Vinte e três horas e quarenta e cinco minutos. Uma escada curva situada na ala direita do hall levava à sala de espera do cine um. As portas da sala de projeção ainda estavam fechadas. Podia-se contar nos dedos das mãos os espectadores na sala de espera.

O cinema não era o que se podia chamar de uma sala de espetáculos decente. Em sua programação normal, eram exibidos filmes pornográficos de quinta categoria. Na verdade, os cuidados com a decoração pareciam esquecidos há tempos, mas para o público que costumava freqüentar aquele cinema, estes detalhes realmente não importavam.

A sala de espera era escura, com fracas luzes amarelas nas extremidades superiores do teto exageradamente alto. Arquitetura barroca comentou Laura olhando para cima, ao lado de um homem de barba, querendo puxar assunto, mas nada lhe foi respondido. No centro, um enorme lustre de cristal enfeitava o ambiente, que na inauguração do cinema, em janeiro de cinquenta e um, deve ter sido a sensação dos cinéfilos da cidade, mas atualmente permanece apagado. O chão era preto e as paredes revestidas por um tom verde-ágata que contribuía para o ambiente monótono que o lugar oferecia. Não havia janelas ou circuladores, e o raro ar puro tinha que ser disputado com a fumaça de cigarros e charutos baratos. Uma bonbonnière acomodada do lado esquerdo da escada e de frente aos sofás envelhecidos, oferecia refrigerante sem gelo e pipoca fria e murcha.
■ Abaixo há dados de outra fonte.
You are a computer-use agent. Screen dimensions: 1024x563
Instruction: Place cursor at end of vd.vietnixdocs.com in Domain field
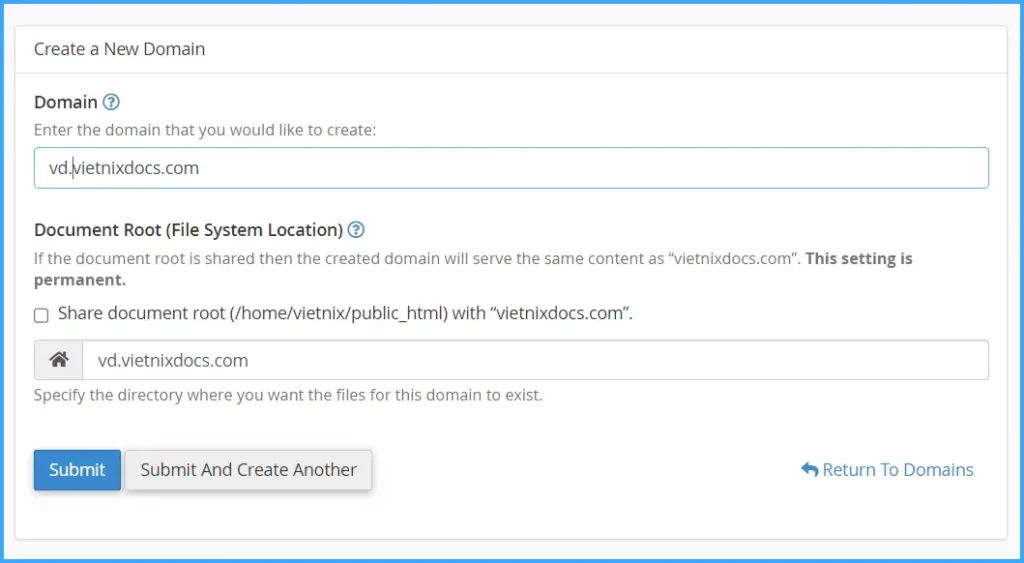pos(200,168)
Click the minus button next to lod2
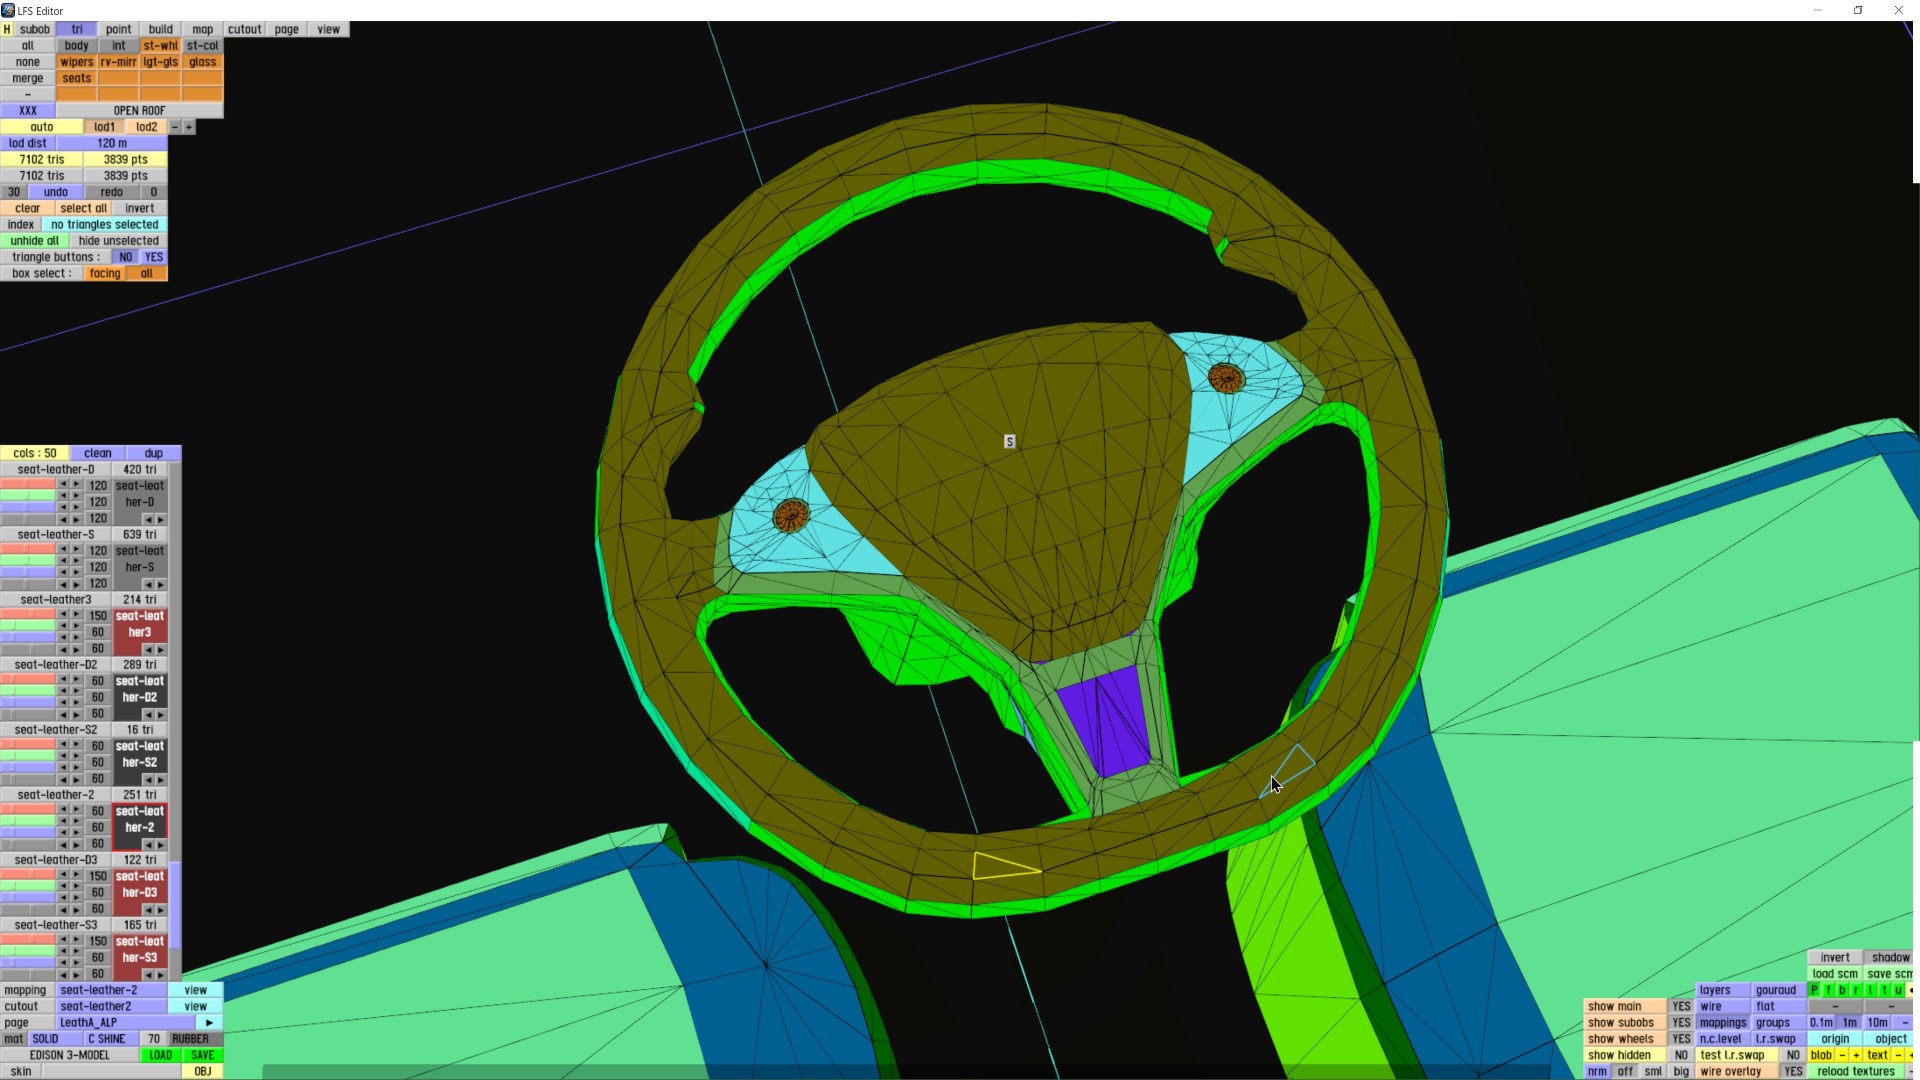This screenshot has height=1080, width=1920. coord(175,127)
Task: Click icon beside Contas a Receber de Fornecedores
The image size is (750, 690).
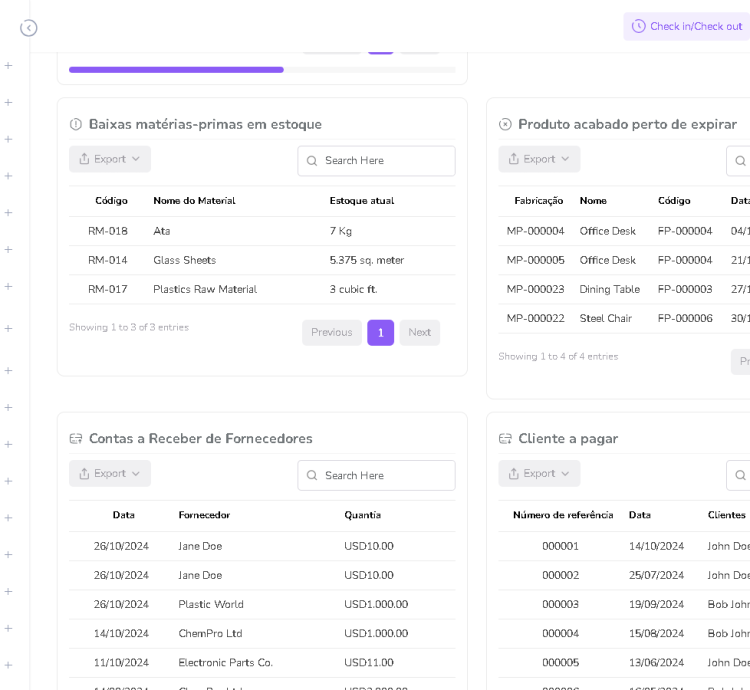Action: pyautogui.click(x=76, y=439)
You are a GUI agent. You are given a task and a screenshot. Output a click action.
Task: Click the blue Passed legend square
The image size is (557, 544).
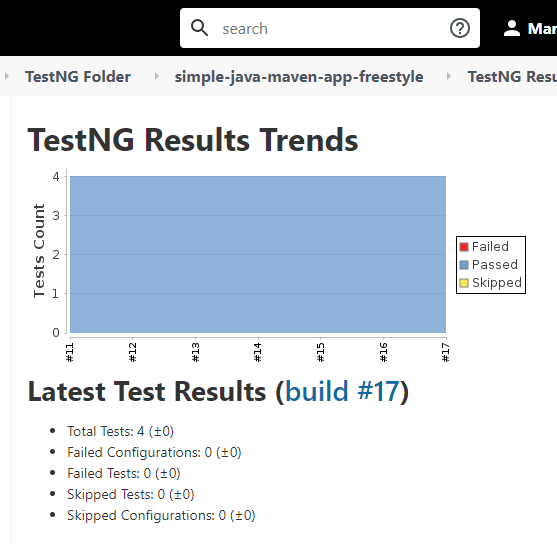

Gabriel não estava presente. Faltavam dez minutos para começar a sessão quando as portas da sala de projeção foram abertas e as pessoas começaram a entrar. Laura permanecia parada na porta, entre a sala de espera e a de projeção, na expectativa, na esperança de que Gabriel chegasse.

A sala de exibição não melhorava em nada a primeira impressão do cinema. Um carpete fino e gasto cor carmim cobria o chão e as paredes. O teto, também alto e mal-cuidado, era trabalhado em formas barrocas tradicionais, deixando aparente a necessidade de reforma e nova pintura. As poltronas, se é que podiam ser chamadas assim, ao serem ocupadas por alguém, recusavam-se em ficar imóveis e emitiam um barulho de molas enferrujadas que há décadas não saciavam sua sede de óleo.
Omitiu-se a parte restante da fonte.